→ **Short problem**: Copy the rows below word for word, starting at the line containing "Given: Select Sound ich9 in the hardware list" and continuing through the last row. Leave out the pictures.

→ **Exercise data**:
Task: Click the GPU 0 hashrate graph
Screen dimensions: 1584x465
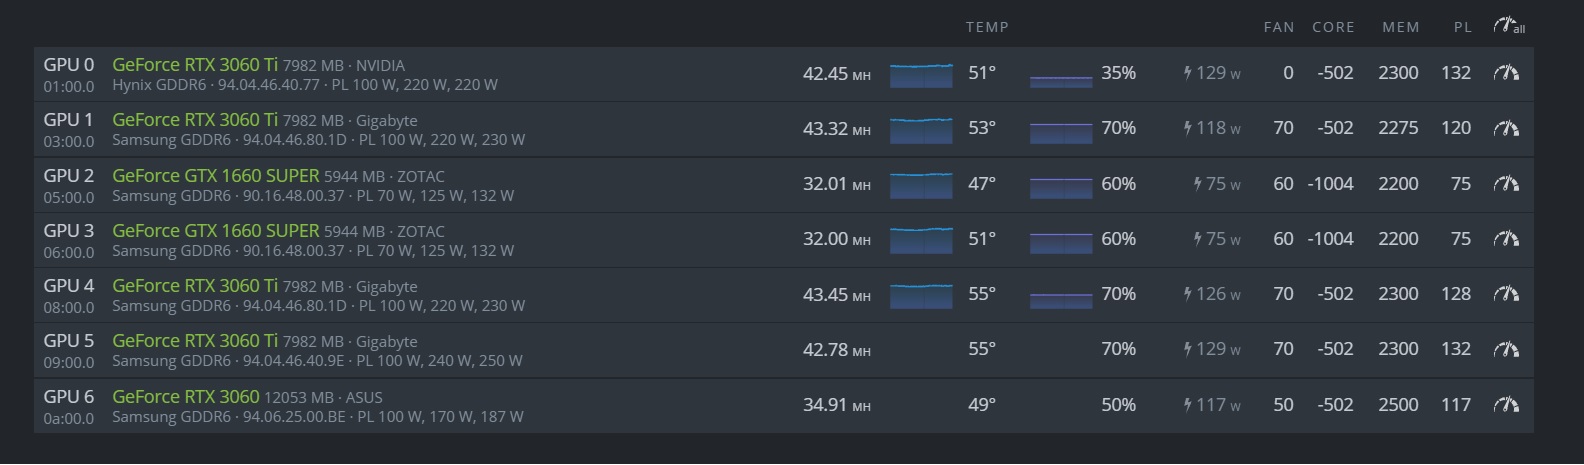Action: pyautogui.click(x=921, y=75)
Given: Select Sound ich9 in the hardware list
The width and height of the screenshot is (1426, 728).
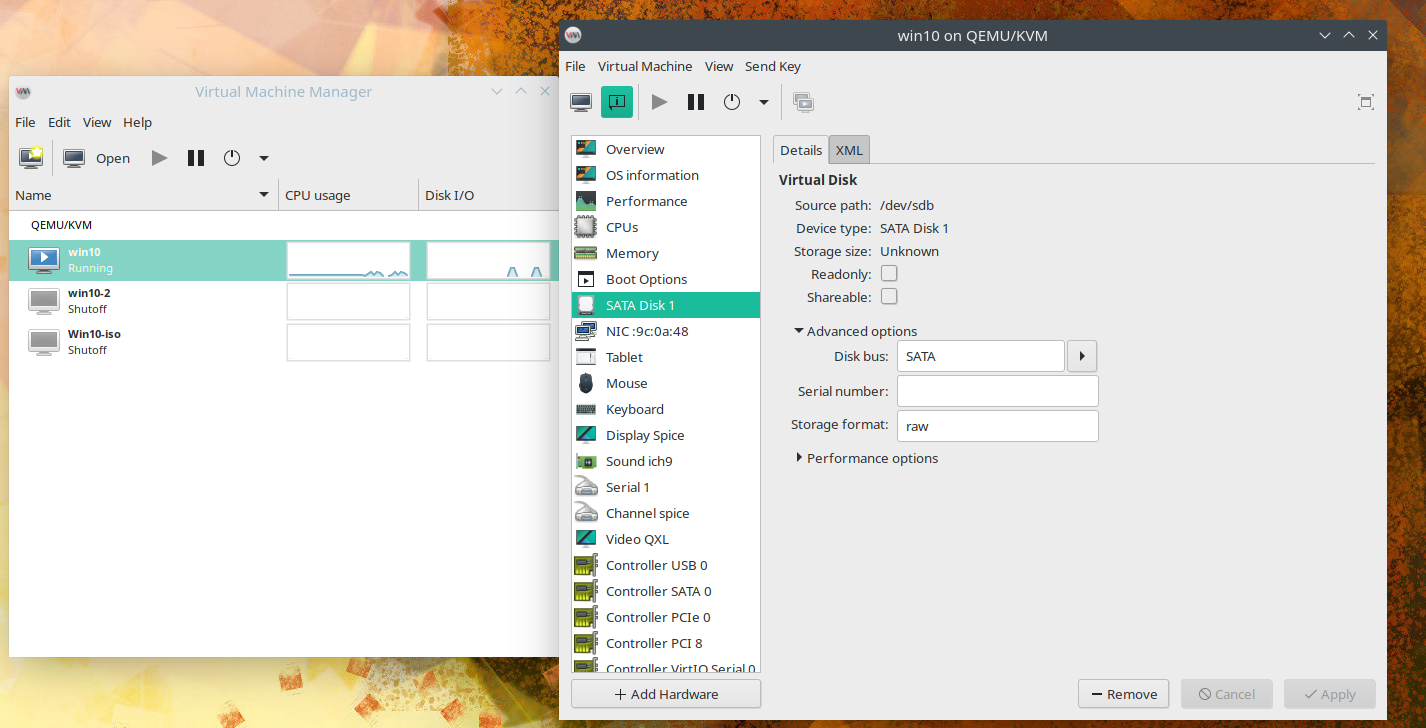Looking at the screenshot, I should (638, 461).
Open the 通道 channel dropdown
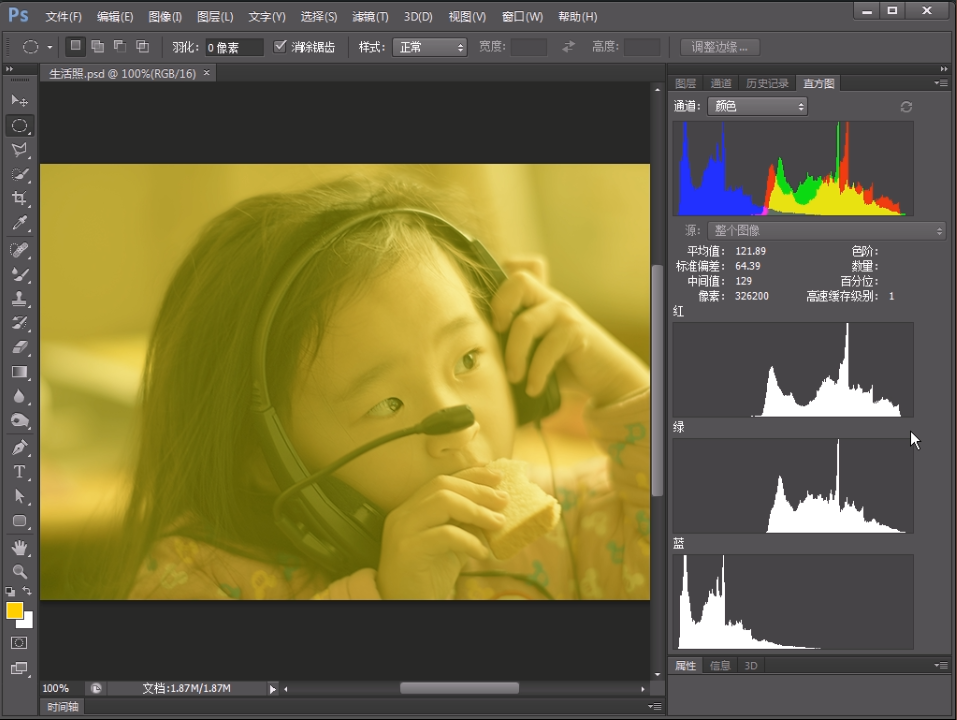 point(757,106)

→ **Exercise solution**:
Given: Select Sound ich9 in the hardware list
The width and height of the screenshot is (1426, 728).
Looking at the screenshot, I should (638, 461).
Open the 通道 channel dropdown
 point(757,106)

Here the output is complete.